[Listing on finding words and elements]
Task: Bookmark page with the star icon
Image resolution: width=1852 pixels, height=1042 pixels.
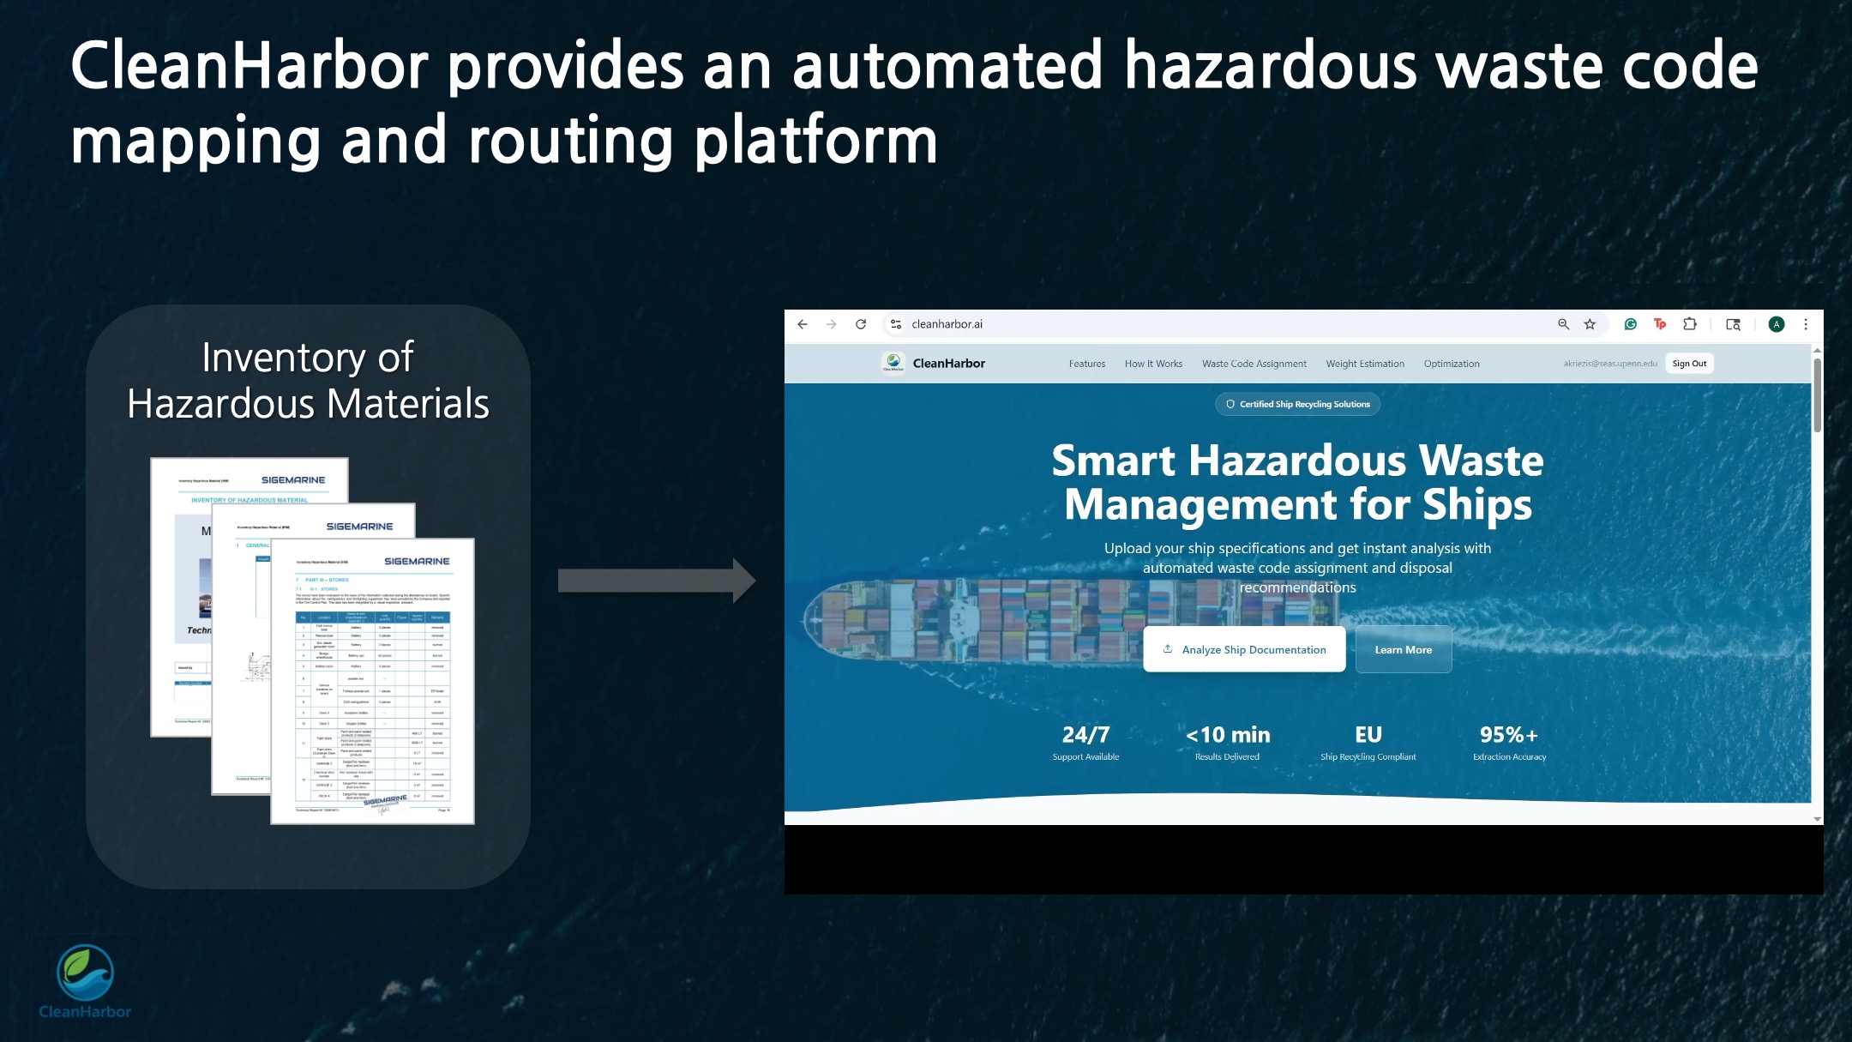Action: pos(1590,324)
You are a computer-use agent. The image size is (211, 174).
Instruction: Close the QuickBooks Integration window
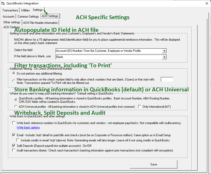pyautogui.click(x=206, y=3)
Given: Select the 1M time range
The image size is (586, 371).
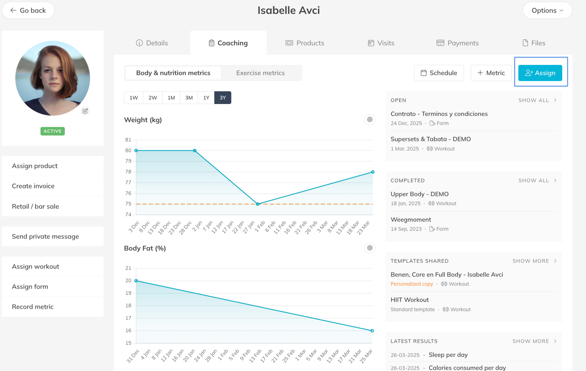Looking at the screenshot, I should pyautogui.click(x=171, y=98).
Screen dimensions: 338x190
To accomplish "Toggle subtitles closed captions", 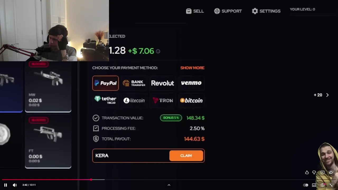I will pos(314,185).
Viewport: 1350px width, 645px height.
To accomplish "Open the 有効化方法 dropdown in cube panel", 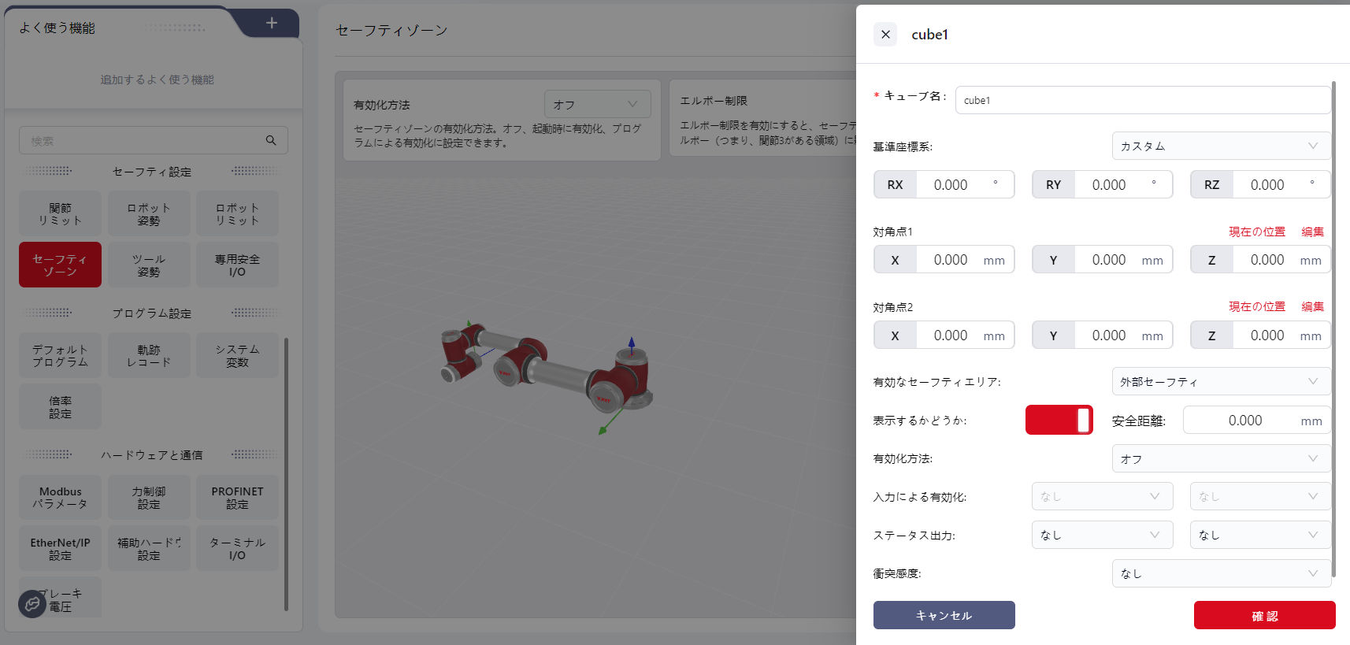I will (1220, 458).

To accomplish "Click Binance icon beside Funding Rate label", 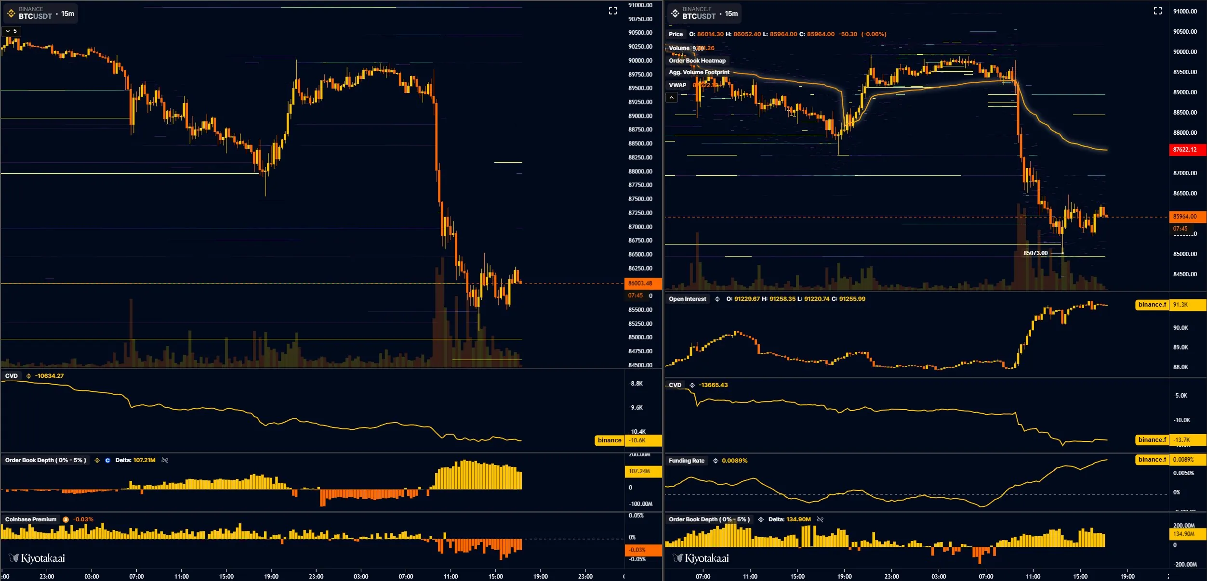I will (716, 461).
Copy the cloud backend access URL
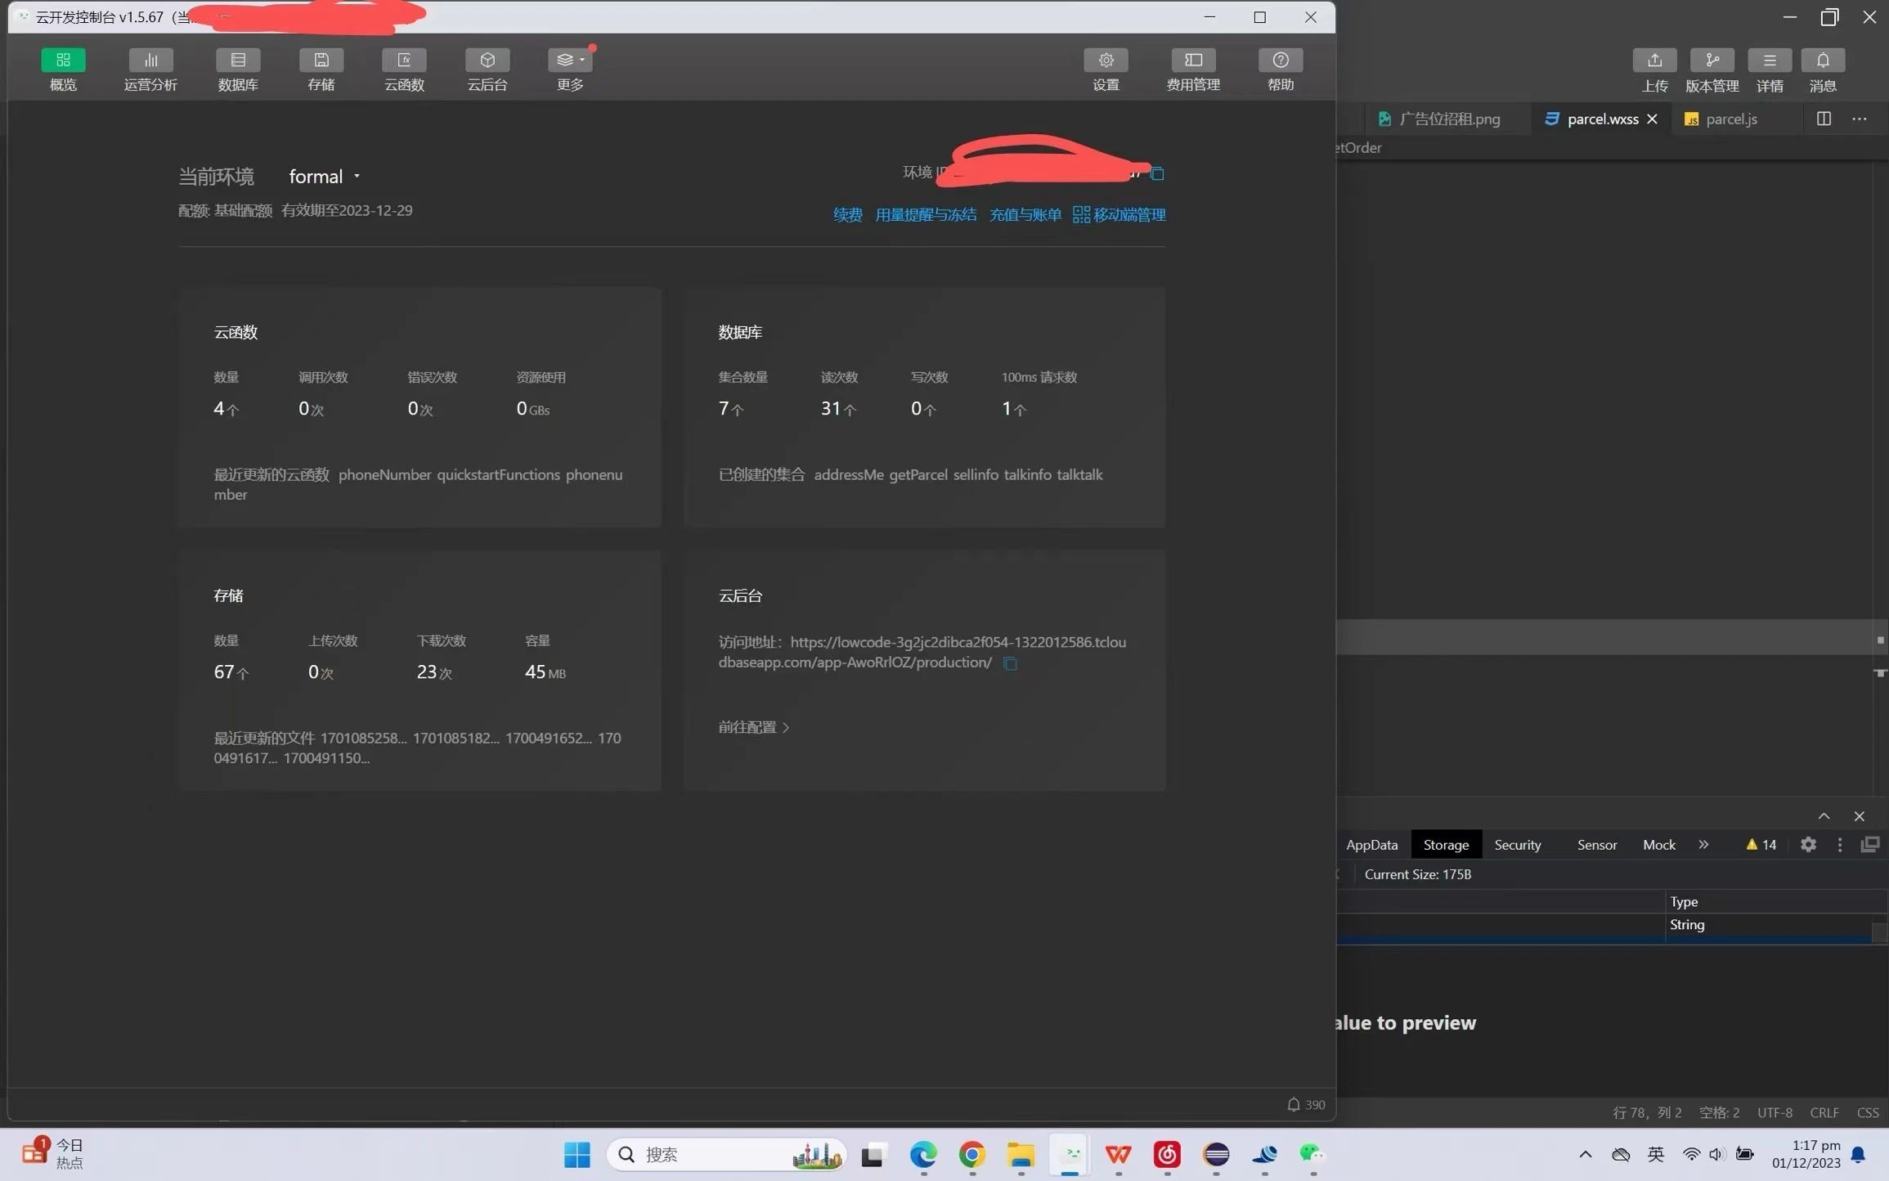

**TASK STATEMENT:**
Reproduce the lines of the listing from its first line through the line that contains "pyautogui.click(x=206, y=3)", including that line. Omit the pictures from your copy.

**FINAL ANSWER:**
Task: Bookmark page with the star icon
Image resolution: width=1852 pixels, height=1042 pixels.
Action: pos(1590,324)
You are a computer-use agent. The image size is (211, 174).
Instruction: Close the QuickBooks Integration window
pyautogui.click(x=206, y=3)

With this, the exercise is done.